Wildflowers of Northern California
The forests surrounding the town of Alderpoint, California, were a magical place for me to escape to when I was a child.
Even now, I return to the memories I have of that place. Whenever I do, I think of my escapes to the forest during the various seasons of the year. With the exception of Winter, there were beautiful wildflowers that came with each.
In the Spring, I would travel out Steelhead Road and head up into the hills behind the town garbage dump. The forest in this area was a mixed deciduous wood, made up mostly of oak, manzanita, pepperwood and madrone, with a scattering of Douglas fir. In this wood, there were several flowers that I would always search for in the Spring. They are the buttercup, cat's ear flower, wild violet, mariposa lily and the cream fawn lily.

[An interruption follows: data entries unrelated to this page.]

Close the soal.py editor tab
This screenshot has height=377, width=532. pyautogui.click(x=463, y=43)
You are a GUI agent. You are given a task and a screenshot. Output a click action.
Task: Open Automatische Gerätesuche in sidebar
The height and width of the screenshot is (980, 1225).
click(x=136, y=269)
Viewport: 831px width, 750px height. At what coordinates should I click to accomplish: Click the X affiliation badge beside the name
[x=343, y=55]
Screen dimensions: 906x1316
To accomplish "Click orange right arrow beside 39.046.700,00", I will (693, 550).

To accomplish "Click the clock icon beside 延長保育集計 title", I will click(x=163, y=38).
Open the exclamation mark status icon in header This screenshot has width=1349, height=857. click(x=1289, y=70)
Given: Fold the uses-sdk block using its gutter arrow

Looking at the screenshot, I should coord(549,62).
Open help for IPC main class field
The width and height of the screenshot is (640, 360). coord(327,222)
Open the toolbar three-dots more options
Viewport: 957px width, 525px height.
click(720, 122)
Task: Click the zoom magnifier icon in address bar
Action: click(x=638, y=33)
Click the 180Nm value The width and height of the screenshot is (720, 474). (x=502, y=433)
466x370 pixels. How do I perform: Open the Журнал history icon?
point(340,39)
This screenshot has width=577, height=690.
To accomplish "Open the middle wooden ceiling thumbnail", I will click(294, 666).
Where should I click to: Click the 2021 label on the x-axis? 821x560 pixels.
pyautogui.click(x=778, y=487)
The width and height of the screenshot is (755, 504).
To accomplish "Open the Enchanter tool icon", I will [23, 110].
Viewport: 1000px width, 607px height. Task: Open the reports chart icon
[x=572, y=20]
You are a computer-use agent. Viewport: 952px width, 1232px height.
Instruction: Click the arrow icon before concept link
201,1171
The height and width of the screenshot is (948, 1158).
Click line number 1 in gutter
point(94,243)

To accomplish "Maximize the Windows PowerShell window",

Out beyond this wood was a beautiful meadow that overlooked an artificial pond that had been used in decades past for a lumber milling operation. In those days, it was filled with the rusted derelicts of trucks and cars from the mid twentieth century. Sometimes, I would walk around the giant pond, capturing a glimpse of the rusting hulks. I would imagine them as moth-balled ships, anchored to the dock in a scrapyard, awaiting recycling. After daydreaming over the rusting hulks in the pond, I would return to the meadow where I would lay out in the grass, searching for mariposa lilies. The other flowers preferred some measure of shade, so I would always look for them as I walked through the wood.
In the Summer, other beauties would make their way to this wood an field. The indian paintbrush with it's bright red and orange varieties would point the way out Steelhead Road on my way to the wood. Along a particularly shady section of Steelhead there was an embankment that became the home of beautiful wood fern and the western columbine with its red, orange, and yellow blooms. It was during the summer months that I would also find purple iris, shooting stars, the firecracker flower, and the yellow lantern. With the exception of the iris, the other flowers complimented the season with their patriotic parity to light and celebration, for I would always see them in the weeks leading and following Independence Day.
In the Fall, I would know that summer was coming to an end with the last waves of foxglove and wild iris. Sometimes, I'd even catch a glimpse of farewell-to-spring, a flower that usually blooms in the mid to later summer months.
As I think about these flowers, I am also recalling their scent. Only a few of them, the yellow lantern and violets come to mind, had any memorable scent. Most of these flowers were very showy. There were two flowers that had a very distinct scent. One, the western fairy slipper, smelled like Tide laundry detergent. A pleasant scent, to be sure. I didn't recall this one because it grew deep in the Douglas fir forests where I didn't spend much time.
There was another flower, I'm recalling just now, a sticky cousin to the buttercup that I only encountered a handful of times as a child. It has the scent of pure sunshine. There is no other way of describing it other than to say if the sun were instantly transformed into a sugary sweet smell, this flower would be its carrier. When one picked this flower, it adhered to the hand as a sticky substance covered parts of the stem and flower. I say it looked like the buttercup because it's flowers looked similar. Unlike the yellow buttercup, this flower had white petals tinged with a touch of yellow.
These flowers were my friends. I would look for them, welcoming them to the world with each season.
As an adult, I remember all of them in my mind. When I visit California, I am often there during times of the year when these flowers are not in bloom. Fortunately, I can return to them at any time, in my mind. It's March. If I were in the wood behind the town dump, I would be looking for my Spring friends.
I am sure they are there, in the partial shade of the woods. And also out in the meadow, where I am imagining laying in the tall grass, next to a mariposa lily, basking in the sunshine of a beautiful Northern California spring day in southern Humboldt County, just outside a little town called Alderpoint.